With nothing omitted, transcribe the entries exactly as written.

§ Data records
###
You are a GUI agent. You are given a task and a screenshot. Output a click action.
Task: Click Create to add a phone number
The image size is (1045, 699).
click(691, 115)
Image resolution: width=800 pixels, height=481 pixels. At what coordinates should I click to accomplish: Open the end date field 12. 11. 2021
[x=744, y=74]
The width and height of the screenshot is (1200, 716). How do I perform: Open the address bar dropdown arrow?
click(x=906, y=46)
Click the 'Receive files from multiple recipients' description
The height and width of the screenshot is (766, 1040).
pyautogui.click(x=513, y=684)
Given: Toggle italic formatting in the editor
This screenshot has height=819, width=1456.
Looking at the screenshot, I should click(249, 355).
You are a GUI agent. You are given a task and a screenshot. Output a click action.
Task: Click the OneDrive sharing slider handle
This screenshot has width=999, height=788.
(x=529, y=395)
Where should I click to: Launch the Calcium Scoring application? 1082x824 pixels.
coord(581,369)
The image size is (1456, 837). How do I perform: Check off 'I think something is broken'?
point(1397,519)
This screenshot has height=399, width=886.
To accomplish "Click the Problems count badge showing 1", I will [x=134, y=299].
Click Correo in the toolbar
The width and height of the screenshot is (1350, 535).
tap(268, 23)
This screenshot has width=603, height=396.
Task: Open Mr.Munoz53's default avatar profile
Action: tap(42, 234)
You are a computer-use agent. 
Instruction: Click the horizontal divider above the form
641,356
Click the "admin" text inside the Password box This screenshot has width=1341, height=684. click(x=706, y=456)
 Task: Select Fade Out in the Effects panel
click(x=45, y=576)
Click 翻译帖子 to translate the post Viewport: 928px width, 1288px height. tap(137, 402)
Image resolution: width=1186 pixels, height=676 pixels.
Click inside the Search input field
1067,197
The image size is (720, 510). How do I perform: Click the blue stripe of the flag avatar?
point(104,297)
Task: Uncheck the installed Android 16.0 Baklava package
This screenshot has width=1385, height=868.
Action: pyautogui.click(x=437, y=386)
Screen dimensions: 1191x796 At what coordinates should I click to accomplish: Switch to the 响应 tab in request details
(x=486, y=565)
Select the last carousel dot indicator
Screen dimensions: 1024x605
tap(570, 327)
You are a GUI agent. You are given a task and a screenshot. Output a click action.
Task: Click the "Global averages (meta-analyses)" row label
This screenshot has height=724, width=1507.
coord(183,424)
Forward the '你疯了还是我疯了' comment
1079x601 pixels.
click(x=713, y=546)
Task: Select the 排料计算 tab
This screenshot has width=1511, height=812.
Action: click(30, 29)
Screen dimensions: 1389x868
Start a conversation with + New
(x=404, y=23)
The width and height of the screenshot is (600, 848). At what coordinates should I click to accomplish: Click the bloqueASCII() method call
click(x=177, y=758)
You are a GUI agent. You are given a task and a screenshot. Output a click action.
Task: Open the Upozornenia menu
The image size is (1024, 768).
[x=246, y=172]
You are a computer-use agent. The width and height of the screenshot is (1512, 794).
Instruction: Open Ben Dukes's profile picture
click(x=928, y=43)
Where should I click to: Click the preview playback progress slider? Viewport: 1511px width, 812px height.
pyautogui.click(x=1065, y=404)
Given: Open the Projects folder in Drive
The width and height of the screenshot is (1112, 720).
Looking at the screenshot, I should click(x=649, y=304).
###
§ Expected output
You are a GUI agent. You are given a task and a screenshot. Output a click action.
Task: Click Create to add a phone number
The image size is (1045, 699).
click(691, 115)
Image resolution: width=800 pixels, height=481 pixels. At what coordinates should I click to accomplish: Open the end date field 12. 11. 2021
[x=744, y=74]
The width and height of the screenshot is (1200, 716). How do I perform: Open the address bar dropdown arrow?
click(x=906, y=46)
Click the 'Receive files from multiple recipients' description
The height and width of the screenshot is (766, 1040).
pyautogui.click(x=513, y=684)
Given: Toggle italic formatting in the editor
This screenshot has height=819, width=1456.
Looking at the screenshot, I should click(249, 355).
You are a GUI agent. You are given a task and a screenshot. Output a click action.
Task: Click the OneDrive sharing slider handle
This screenshot has width=999, height=788.
(x=529, y=395)
Where should I click to: Launch the Calcium Scoring application? 1082x824 pixels.
coord(581,369)
The image size is (1456, 837). How do I perform: Check off 'I think something is broken'?
point(1397,519)
This screenshot has height=399, width=886.
To accomplish "Click the Problems count badge showing 1", I will [x=134, y=299].
Click Correo in the toolbar
The width and height of the screenshot is (1350, 535).
tap(268, 23)
This screenshot has width=603, height=396.
Task: Open Mr.Munoz53's default avatar profile
Action: tap(42, 234)
You are a computer-use agent. 
Instruction: Click the horizontal divider above the form
641,356
Click the "admin" text inside the Password box This screenshot has width=1341, height=684. click(x=706, y=456)
 Task: Select Fade Out in the Effects panel
click(x=45, y=576)
Click 翻译帖子 to translate the post Viewport: 928px width, 1288px height. tap(137, 402)
Image resolution: width=1186 pixels, height=676 pixels.
Click inside the Search input field
1067,197
The image size is (720, 510). How do I perform: Click the blue stripe of the flag avatar?
point(104,297)
Task: Uncheck the installed Android 16.0 Baklava package
This screenshot has width=1385, height=868.
Action: pyautogui.click(x=437, y=386)
Screen dimensions: 1191x796 At what coordinates should I click to accomplish: Switch to the 响应 tab in request details
(x=486, y=565)
Select the last carousel dot indicator
Screen dimensions: 1024x605
tap(570, 327)
You are a GUI agent. You are given a task and a screenshot. Output a click action.
Task: Click the "Global averages (meta-analyses)" row label
This screenshot has height=724, width=1507.
coord(183,424)
Forward the '你疯了还是我疯了' comment
1079x601 pixels.
click(x=713, y=546)
Task: Select the 排料计算 tab
This screenshot has width=1511, height=812.
Action: click(30, 29)
Screen dimensions: 1389x868
Start a conversation with + New
(x=404, y=23)
The width and height of the screenshot is (600, 848). At what coordinates should I click to accomplish: Click the bloqueASCII() method call
click(x=177, y=758)
You are a GUI agent. You are given a task and a screenshot. Output a click action.
Task: Open the Upozornenia menu
The image size is (1024, 768).
[x=246, y=172]
You are a computer-use agent. The width and height of the screenshot is (1512, 794).
Instruction: Open Ben Dukes's profile picture
click(x=928, y=43)
Where should I click to: Click the preview playback progress slider? Viewport: 1511px width, 812px height.
pyautogui.click(x=1065, y=404)
Given: Open the Projects folder in Drive
The width and height of the screenshot is (1112, 720).
Looking at the screenshot, I should click(x=649, y=304).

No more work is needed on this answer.